The answer must consist of every line in the records that contains the word "computer".

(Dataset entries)
-------------------------

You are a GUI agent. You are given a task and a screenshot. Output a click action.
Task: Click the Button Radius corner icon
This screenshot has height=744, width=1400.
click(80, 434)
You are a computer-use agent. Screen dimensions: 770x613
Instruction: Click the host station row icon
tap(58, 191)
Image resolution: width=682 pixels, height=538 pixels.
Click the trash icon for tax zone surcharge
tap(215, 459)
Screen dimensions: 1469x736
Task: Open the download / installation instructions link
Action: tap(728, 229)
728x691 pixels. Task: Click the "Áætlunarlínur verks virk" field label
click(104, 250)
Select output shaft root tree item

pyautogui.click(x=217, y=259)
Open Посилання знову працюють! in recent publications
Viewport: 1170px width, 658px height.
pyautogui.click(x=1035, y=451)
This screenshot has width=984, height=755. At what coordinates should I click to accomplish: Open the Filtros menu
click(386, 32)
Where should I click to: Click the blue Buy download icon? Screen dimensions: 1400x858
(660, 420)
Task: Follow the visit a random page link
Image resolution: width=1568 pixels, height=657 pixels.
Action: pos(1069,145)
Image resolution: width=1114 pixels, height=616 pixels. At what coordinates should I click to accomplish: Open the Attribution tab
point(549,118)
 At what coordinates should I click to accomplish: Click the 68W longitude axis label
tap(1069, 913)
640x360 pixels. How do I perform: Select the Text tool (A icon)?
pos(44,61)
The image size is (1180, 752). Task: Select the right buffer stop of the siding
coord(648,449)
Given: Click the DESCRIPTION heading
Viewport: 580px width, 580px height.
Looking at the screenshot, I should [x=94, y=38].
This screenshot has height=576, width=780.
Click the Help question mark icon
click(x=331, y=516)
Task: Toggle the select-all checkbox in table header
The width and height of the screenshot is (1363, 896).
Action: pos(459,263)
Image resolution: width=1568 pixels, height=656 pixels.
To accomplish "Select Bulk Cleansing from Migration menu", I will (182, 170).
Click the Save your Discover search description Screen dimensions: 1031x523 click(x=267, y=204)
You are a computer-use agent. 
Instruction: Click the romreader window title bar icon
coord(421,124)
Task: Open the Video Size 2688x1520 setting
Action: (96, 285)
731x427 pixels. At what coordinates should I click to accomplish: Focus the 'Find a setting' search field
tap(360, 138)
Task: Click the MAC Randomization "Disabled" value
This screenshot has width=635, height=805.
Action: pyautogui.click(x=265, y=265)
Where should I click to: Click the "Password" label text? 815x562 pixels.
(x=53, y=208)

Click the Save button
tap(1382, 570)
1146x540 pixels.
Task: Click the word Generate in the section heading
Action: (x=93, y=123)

-------------------------

Response to this exercise ▸
You are a computer-use agent. Screen dimensions: 770x613
You are a computer-use agent. 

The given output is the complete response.